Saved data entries

========================

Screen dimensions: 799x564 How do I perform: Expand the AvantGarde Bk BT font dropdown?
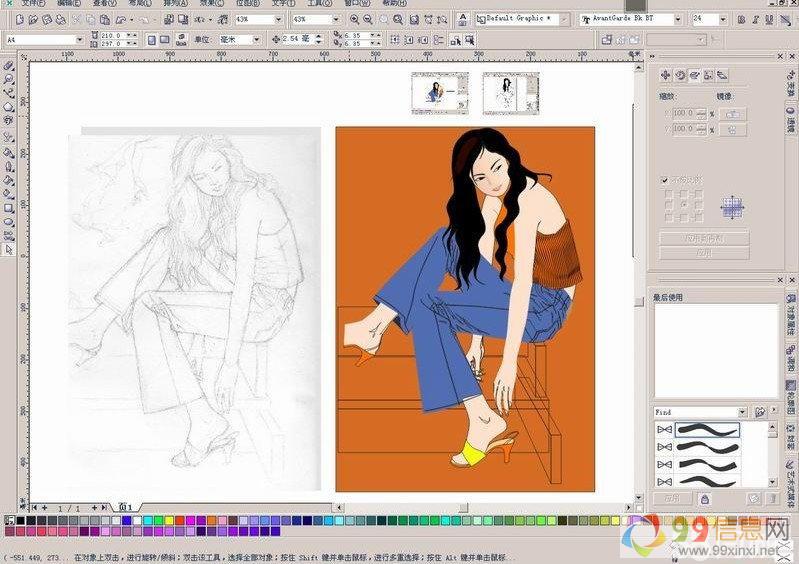click(x=678, y=19)
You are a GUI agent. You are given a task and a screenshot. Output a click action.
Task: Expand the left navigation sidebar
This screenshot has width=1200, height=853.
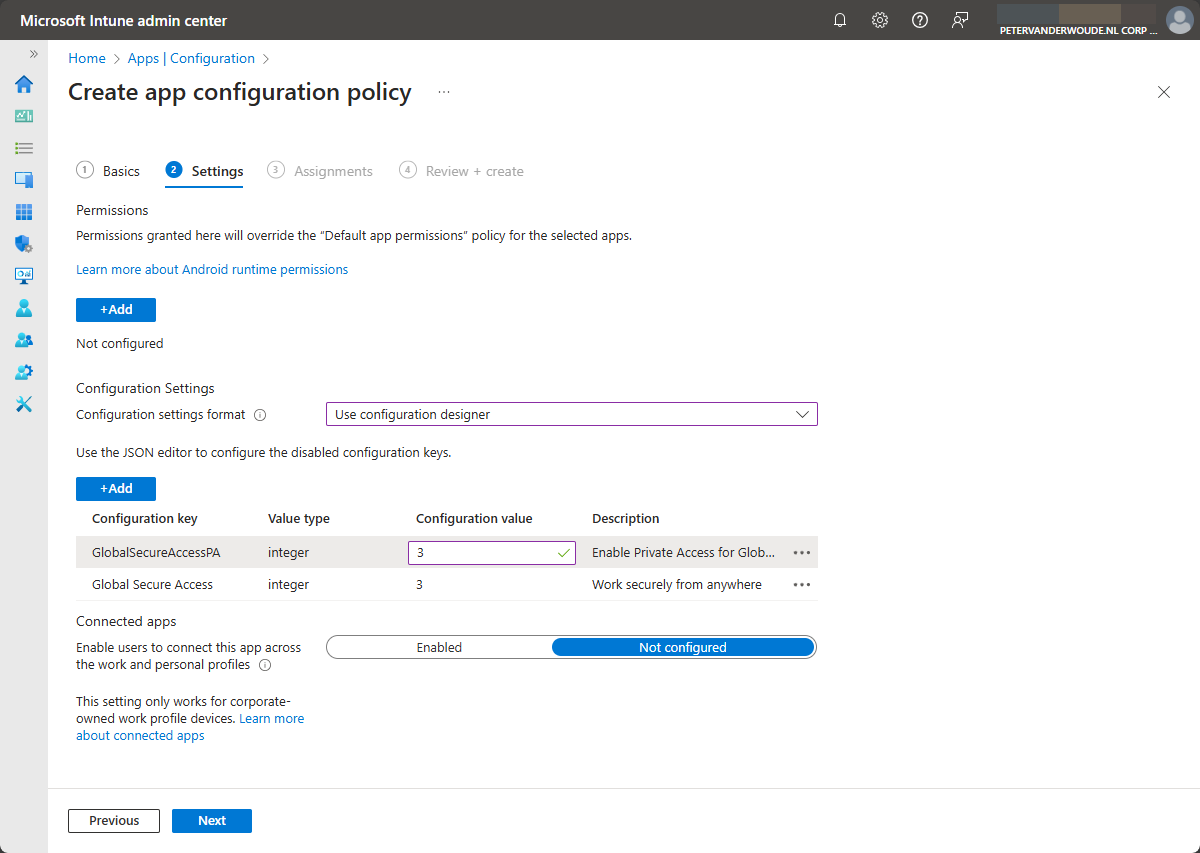pyautogui.click(x=33, y=54)
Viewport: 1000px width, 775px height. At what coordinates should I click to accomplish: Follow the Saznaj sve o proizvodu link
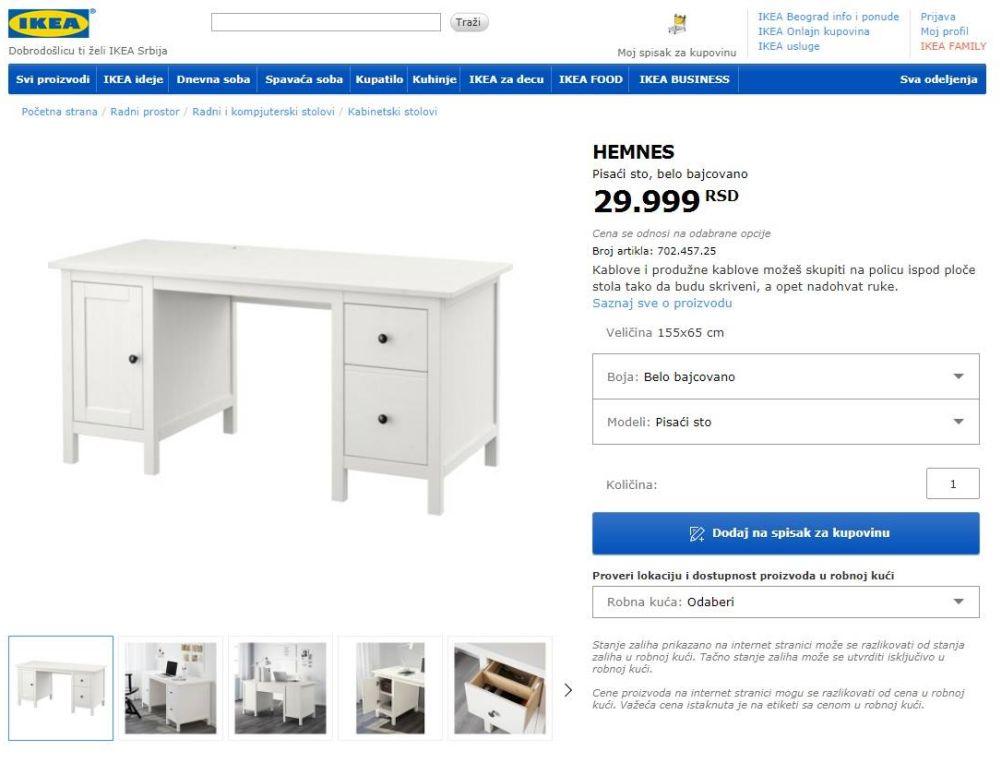pos(662,303)
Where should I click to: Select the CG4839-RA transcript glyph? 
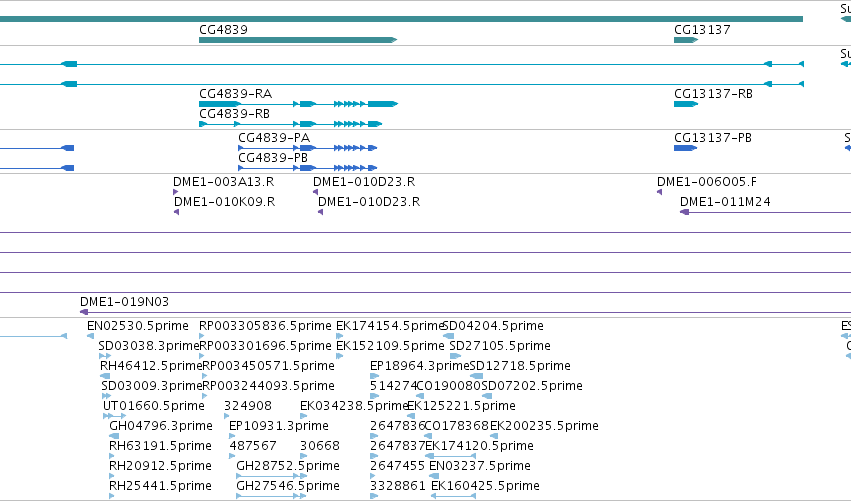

========================

Once the pictures are removed, output the entries above exactly as given.

▶ Answer to this problem
Screen dimensions: 799x564 How do I perform: Expand the AvantGarde Bk BT font dropdown?
click(x=678, y=19)
You are a GUI agent. You are given a task and a screenshot. Output a click action.
Task: Expand the left navigation sidebar
This screenshot has width=1200, height=853.
pyautogui.click(x=33, y=54)
Viewport: 1000px width, 775px height. At what coordinates should I click to accomplish: Follow the Saznaj sve o proizvodu link
pos(662,303)
Where should I click to: Select the CG4839-RA transcript glyph? 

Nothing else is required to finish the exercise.